Greece was fighting to avoid economic disaster tonight amid political stalemate, nationwide strikes and controversial claims that the country could leave the eurozone without triggering a single currency crisis.
As increasingly fraught negotiations went on in Athens over more austerity measures being demanded by Brussels, European Commission Vice-President Neelie Kroes raised the temperature by insisting that the eurozone would not collapse if Greece withdrew.
As the Commission went into damage limitation, UK Independence Party MEP Godfrey Bloom seized on the Dutch Commissioner’s insinuation that “a man overboard” would be no great loss.
Dutch Commissioner Kroes told Dutch newspaper Volkskrant: “It’s always said that if you let one country get out, or ask it to get out, then the whole structure collapses. But that’s simply not true.”
Mr Bloom responded: “Finally reality is beginning to dawn in Brussels and across Europe...one of the most senior European Commissioners has announced that ’it is simply not true’ that if Greece were to leave the euro there would be disaster across the European financial system. This is what we in UKIP have been saying for months, years even.”
He went on: “The best way to help Greece, and by extension ourselves, is if we give them a helping hand down and out from the eurozone, rather than spending billions of pounds of taxpayer’s money building a golden prison.
“Our Government has been playing along to the doomster dialogue in order to justify its throwing money at the lost cause. It would do better listening to the Commissioner and wiser heads and refuse point blank to give any more to the bailouts, whether through increased International Monetary Fund contributions or otherwise.
“No more British money should be spent making a bad situation worse.”
A Commission spokesman in Brussels denied that Dutch Commissioner Kroes had broken ranks, insisting: "The Commission line is very clear: we want Greece to remain a member of the euro area.
“Commissioner Kroes has not asked for Greece to leave the euro area, neither has she said it is a likely scenario. We consider that interview given by Commissioner Kroes is not in contradiction with the Commission line.”
Commission President Jose Manuel Barroso went out of his way to reaffirm support for Greece: “The Commission has made it clear from the beginning that it is very important not only for Greece but the euro and for the European project to keep Greece in the euro.”
He said all eyes were now on Athens and it was up to the Greek political parties to “make a commitment” to back tougher austerity measures “so that we can keep Greece in the euro area”.
Without a deal soon, a second bailout for Greece worth €130bn will be in doubt, risking Greek default on debt repayments due in late March.
But the Greek government is facing growing strikes, which are firmly backed by the European Trade Union Confederation:
“The new austerity package being discussed to avoid a default by Greece is unacceptable,” said ETUC General Secretary Bernadette Segol.
“Greek workers and citizens have been pushed to the limit. Successive austerity plans have plunged the country ever deeper into crisis.

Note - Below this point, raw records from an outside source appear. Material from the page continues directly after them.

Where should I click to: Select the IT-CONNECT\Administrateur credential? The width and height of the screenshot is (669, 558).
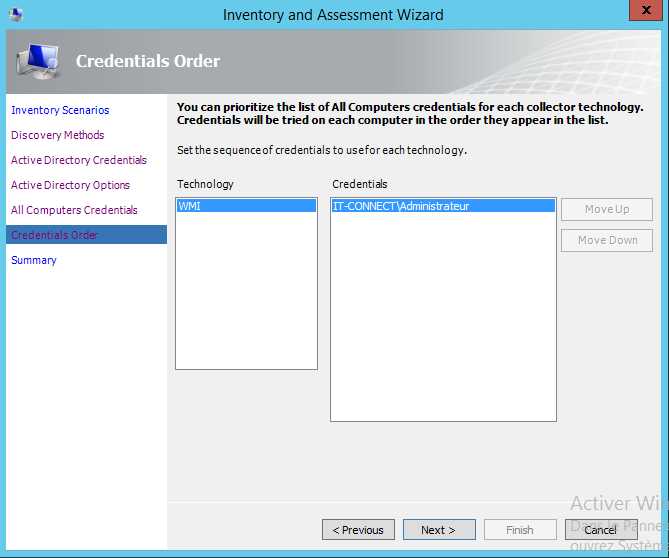coord(442,206)
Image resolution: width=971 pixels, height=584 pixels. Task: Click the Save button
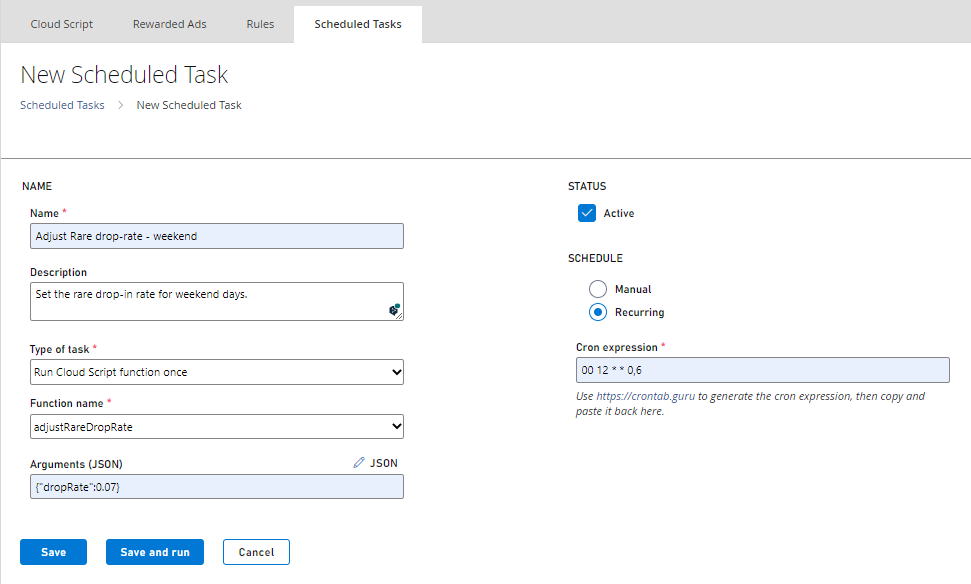52,551
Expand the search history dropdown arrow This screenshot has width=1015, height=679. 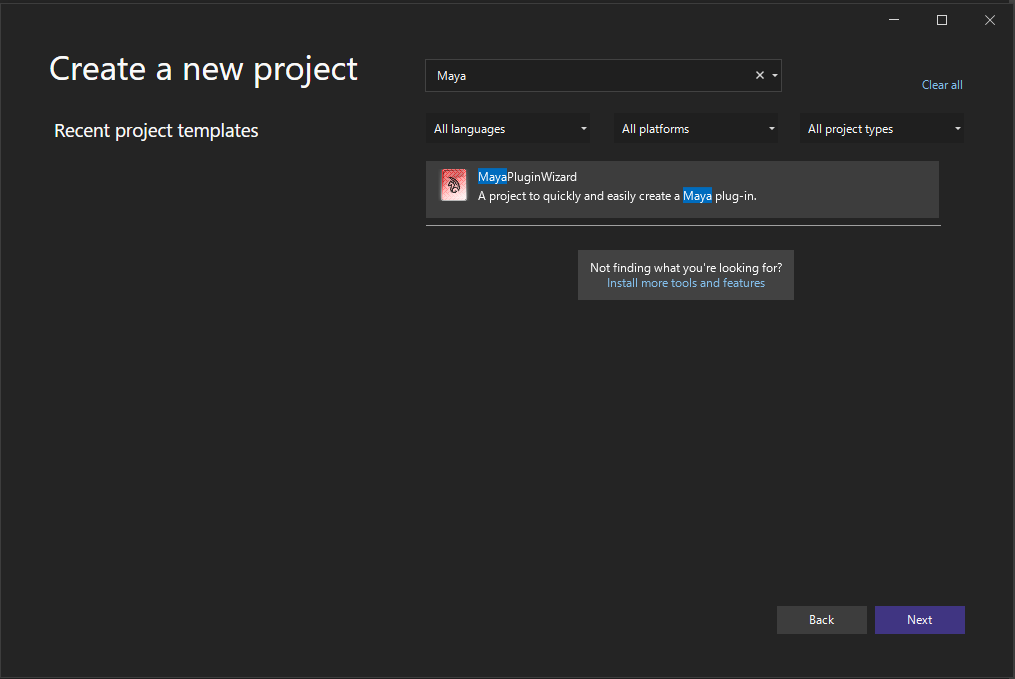click(775, 76)
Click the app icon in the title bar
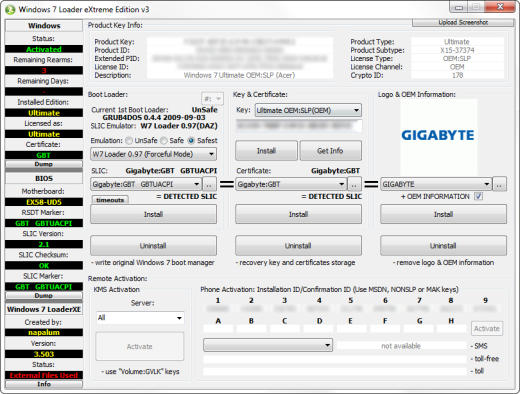 click(10, 10)
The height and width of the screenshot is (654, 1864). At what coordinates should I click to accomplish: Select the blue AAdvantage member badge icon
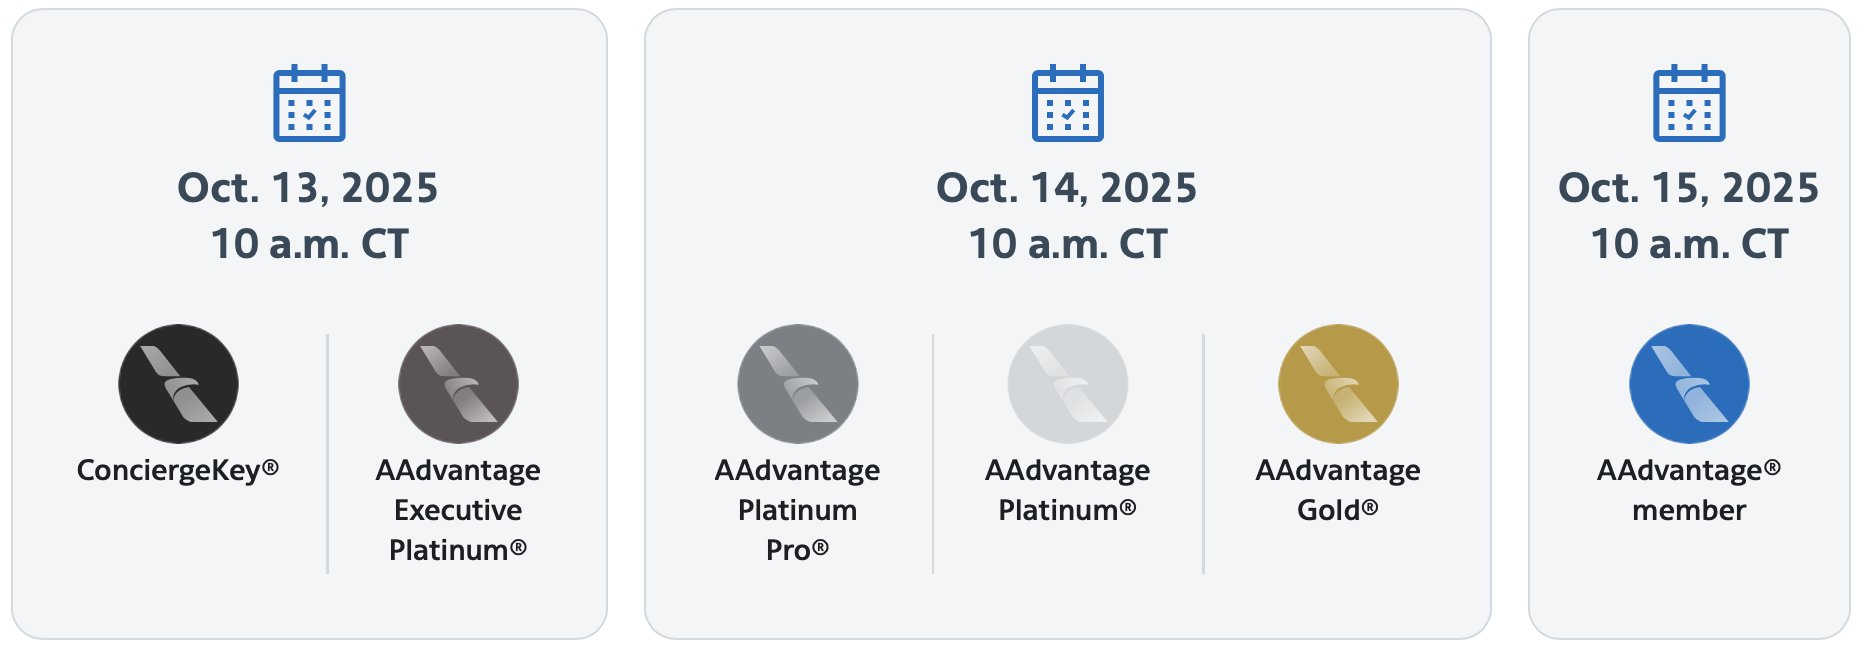(1689, 384)
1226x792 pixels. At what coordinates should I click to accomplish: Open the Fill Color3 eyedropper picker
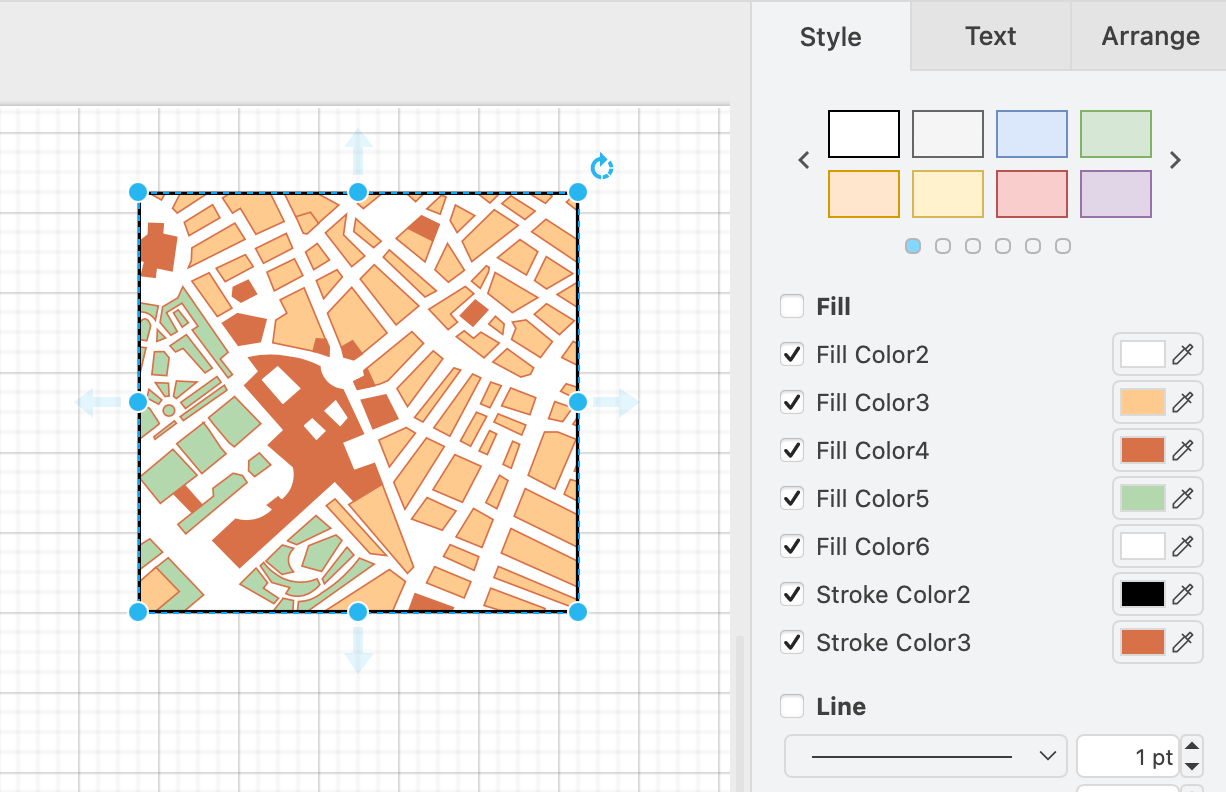1183,402
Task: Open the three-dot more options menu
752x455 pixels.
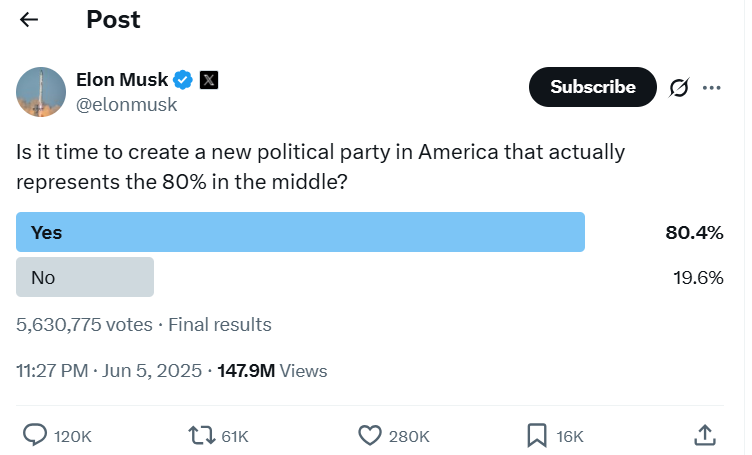Action: (x=711, y=87)
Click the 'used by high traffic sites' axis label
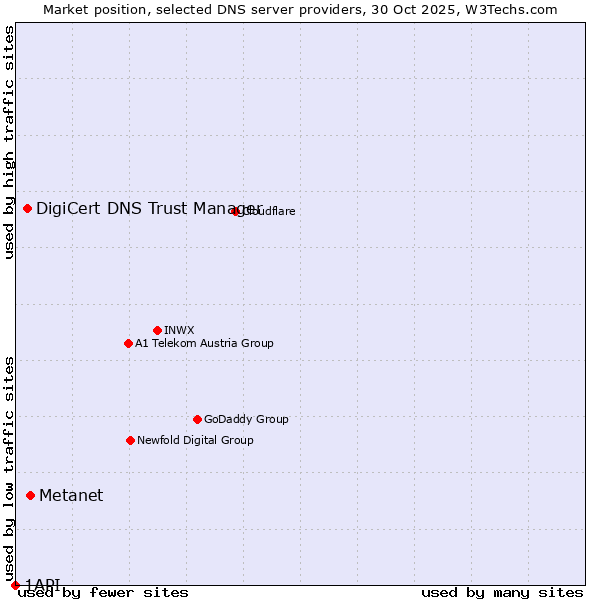600x600 pixels. (9, 142)
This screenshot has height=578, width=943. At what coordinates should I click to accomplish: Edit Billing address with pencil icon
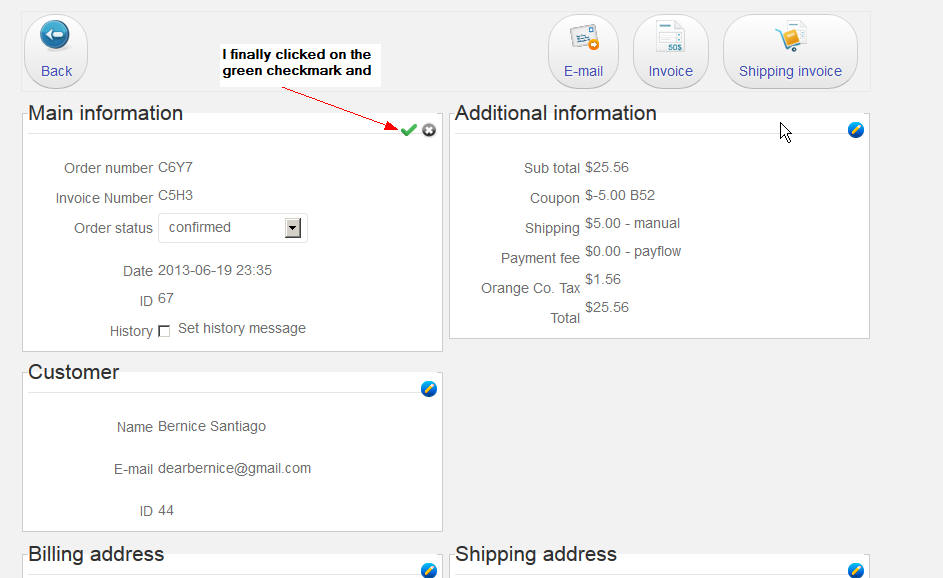pos(429,570)
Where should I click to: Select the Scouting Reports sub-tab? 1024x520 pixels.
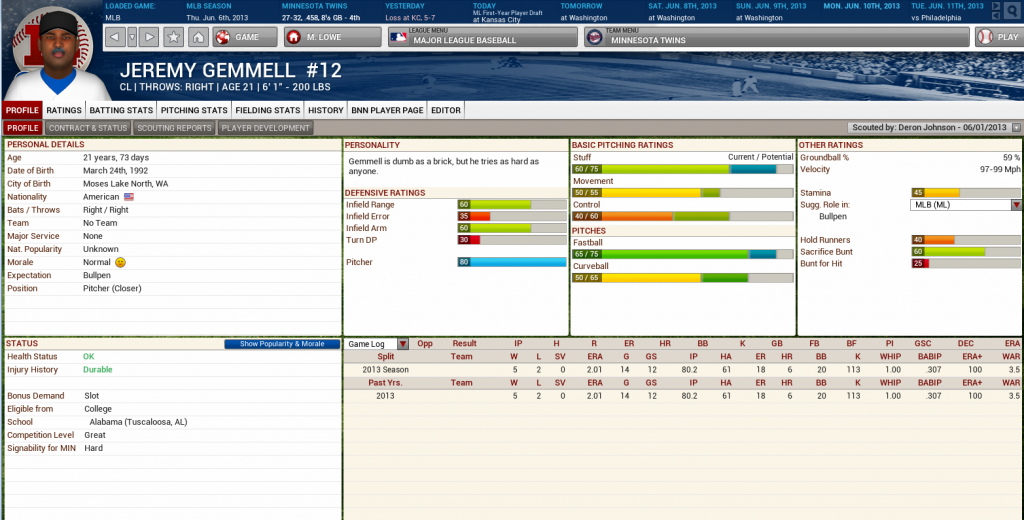click(174, 128)
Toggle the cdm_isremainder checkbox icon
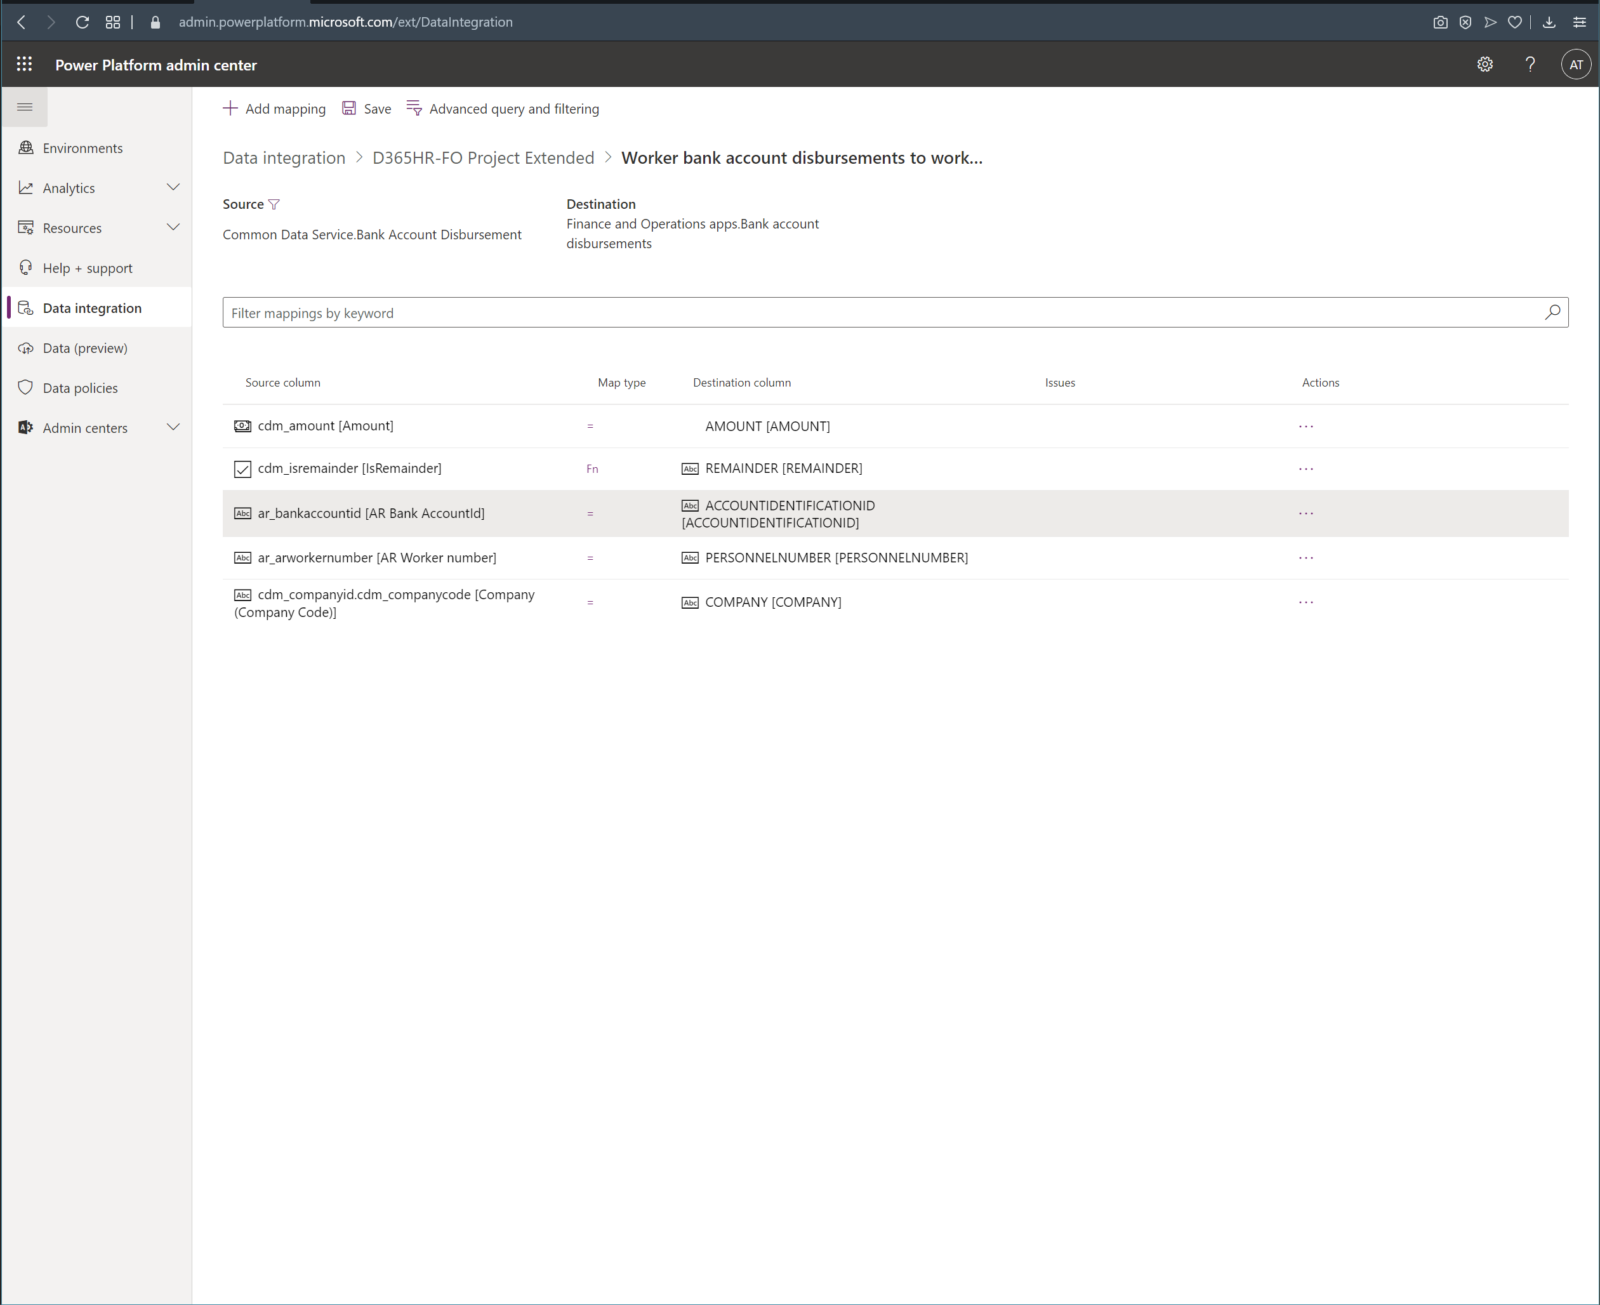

“The new measures being considered are simply not defensible: reduction in the minimum wage, cuts in supplementary pensions and immediate job cuts in the public service.
“Labour law is being flouted and men and women are being crushed in the process. We warn all those who are putting pressure on Greece or justifying such pressure: workers cannot take any more.”
Dutch Finance Minister Jan Kees de Jager, in a statement countering the claims of Commissioner Kroes, warned that the austerity measures were vital:
“A chaotic situation in Greece could hurt all of us and that’s why we are doing all we can to keep Greece in the eurozone – but it is essential the Greek leaders act now and implement all necessary measures.”